Born into a devoutly Christian middle class, African American family in Boston, Massachusetts, Summer first became involved with singing through church choir groups before joining a number of bands influenced by the Motown Sound. Also influenced by the counterculture of the 1960s, she became the front singer of a psychedelic rock band named Crow and moved to New York City. Joining a touring version of the musical Hair, she spent several years living, acting, and singing in West Germany, where she met music producer Giorgio Moroder. Also while in Europe, she married Helmut Sommer, an anglicized version of whose surname she adopted as her stage name. 

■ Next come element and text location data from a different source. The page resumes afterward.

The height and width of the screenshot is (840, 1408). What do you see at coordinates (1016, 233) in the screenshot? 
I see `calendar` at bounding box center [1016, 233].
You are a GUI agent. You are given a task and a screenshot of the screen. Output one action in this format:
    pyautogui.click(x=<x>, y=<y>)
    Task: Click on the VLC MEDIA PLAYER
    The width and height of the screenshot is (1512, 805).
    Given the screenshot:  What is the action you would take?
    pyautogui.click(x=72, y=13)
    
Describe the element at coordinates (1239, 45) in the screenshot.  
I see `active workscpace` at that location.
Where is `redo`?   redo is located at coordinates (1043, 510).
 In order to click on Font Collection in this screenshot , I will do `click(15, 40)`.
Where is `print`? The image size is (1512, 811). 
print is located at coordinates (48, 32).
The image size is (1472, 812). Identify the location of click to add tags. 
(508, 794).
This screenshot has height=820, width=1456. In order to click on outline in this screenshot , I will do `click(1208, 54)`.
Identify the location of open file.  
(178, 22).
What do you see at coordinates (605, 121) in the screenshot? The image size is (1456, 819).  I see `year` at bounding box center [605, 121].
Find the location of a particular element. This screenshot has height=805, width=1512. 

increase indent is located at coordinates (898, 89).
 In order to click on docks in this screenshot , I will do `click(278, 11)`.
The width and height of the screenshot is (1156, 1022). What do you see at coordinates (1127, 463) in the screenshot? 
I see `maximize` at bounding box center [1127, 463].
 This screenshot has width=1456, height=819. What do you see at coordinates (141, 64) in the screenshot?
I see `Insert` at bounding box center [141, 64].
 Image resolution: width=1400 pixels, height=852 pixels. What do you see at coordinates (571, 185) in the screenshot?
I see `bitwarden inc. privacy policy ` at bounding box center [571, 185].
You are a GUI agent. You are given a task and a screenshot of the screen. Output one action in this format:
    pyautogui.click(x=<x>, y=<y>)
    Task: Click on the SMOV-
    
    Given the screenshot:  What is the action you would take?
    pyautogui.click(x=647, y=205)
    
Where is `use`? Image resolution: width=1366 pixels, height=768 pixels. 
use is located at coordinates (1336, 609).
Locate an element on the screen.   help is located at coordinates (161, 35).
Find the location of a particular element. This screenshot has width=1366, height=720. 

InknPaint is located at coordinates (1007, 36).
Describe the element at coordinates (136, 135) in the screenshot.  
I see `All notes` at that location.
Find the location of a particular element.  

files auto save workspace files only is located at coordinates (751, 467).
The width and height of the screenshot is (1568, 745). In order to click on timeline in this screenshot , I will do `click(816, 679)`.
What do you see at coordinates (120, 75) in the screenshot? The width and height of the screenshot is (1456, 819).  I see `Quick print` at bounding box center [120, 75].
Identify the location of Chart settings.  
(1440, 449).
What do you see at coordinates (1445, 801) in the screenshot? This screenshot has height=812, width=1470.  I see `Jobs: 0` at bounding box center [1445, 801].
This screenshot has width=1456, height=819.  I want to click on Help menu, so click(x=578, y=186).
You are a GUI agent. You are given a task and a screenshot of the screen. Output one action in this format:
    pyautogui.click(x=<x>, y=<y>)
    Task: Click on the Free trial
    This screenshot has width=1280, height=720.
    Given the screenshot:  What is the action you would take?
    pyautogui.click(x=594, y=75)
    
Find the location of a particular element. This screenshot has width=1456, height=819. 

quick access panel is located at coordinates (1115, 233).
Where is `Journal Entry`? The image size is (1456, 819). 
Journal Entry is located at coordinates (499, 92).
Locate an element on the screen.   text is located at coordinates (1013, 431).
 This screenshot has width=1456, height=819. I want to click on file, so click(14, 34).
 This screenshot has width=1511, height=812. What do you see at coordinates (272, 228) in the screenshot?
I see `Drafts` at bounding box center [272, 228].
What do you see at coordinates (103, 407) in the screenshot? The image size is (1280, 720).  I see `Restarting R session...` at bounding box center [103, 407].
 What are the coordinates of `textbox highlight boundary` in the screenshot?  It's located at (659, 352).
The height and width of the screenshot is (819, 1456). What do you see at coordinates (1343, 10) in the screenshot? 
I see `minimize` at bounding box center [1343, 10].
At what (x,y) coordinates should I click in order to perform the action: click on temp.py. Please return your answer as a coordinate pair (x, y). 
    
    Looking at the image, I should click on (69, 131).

After returning to the United States, Summer co-wrote the song "Love to Love You Baby" with Pete Bellotte. Moroder convinced her to sing it herself, and it was released in 1975 to mass commercial success, particularly on the disco scene. Over the following years Summer followed this success with a string of other hits, such as "I Feel Love", "Last Dance", "MacArthur Park", "Hot Stuff", "Bad Girls", "Dim All the Lights", "No More Tears (Enough Is Enough)", and "On the Radio". She became known as the "Queen of Disco" and regularly appeared at the Studio 54 nightclub in New York City, while her music gained a global following within the gay and non-gay communities. She struggled with depression, and subsequently she became a born-again Christian in 1980. 

Diagnosed with lung cancer, Summer died on May 17, 2012, at her home in Naples, Florida. She was posthumously described as the "undisputed queen of the Seventies disco boom" who reached the status of "one of the world's leading female singers." Moroder described Summer's work with him on the song "I Feel Love" as "really the start of electronic dance" music. 
In 2013, Summer was inducted into the Rock & Roll Hall of Fame.